> [Directions]
Here are some records; copy every line that holds the word "will".

Items from a data source:

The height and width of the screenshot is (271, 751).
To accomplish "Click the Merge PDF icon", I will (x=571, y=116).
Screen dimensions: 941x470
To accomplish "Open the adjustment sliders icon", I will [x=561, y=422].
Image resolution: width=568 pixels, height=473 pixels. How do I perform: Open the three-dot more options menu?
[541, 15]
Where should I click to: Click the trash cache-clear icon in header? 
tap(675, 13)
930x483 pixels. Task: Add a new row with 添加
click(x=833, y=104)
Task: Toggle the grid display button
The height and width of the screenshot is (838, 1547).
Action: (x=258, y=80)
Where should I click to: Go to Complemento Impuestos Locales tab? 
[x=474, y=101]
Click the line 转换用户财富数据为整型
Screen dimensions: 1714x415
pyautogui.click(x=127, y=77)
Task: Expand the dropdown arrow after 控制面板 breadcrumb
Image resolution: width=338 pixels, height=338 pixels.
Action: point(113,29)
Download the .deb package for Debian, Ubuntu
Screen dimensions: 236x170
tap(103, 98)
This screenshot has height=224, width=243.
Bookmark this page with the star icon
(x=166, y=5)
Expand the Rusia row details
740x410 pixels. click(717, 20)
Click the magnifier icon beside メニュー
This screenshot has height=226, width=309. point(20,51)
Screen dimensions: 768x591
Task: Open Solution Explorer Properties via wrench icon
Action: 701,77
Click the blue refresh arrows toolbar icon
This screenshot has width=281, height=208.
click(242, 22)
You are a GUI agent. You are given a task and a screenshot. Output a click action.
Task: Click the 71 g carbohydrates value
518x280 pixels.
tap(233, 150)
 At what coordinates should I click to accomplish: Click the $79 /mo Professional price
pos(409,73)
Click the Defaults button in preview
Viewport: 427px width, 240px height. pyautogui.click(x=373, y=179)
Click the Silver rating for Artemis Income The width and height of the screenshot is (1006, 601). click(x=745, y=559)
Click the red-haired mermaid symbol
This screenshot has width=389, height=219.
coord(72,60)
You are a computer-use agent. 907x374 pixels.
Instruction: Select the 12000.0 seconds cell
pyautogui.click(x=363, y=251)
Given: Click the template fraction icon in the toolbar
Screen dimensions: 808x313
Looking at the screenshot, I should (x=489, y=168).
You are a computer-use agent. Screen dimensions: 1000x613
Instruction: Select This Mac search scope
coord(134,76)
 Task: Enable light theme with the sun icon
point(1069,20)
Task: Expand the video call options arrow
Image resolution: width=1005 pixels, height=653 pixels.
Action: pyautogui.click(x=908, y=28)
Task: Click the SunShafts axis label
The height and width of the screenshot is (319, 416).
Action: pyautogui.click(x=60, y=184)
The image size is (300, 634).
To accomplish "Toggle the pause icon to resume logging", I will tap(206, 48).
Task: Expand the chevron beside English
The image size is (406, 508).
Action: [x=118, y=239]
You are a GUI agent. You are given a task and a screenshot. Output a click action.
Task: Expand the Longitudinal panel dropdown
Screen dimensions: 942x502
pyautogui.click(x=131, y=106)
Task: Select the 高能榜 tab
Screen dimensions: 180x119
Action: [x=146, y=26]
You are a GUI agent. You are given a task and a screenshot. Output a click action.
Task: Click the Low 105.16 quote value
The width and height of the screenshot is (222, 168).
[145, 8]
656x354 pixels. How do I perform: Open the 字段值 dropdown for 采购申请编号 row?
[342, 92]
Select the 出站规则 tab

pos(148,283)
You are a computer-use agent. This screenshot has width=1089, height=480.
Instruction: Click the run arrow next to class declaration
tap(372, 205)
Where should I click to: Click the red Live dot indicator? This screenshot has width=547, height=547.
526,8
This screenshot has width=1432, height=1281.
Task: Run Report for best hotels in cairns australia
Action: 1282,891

> [Response below]
To accomplish "Click the Merge PDF icon", I will (x=571, y=116).
To accomplish "Open the adjustment sliders icon", I will [x=561, y=422].
To accomplish "Toggle the pause icon to resume logging", I will tap(206, 48).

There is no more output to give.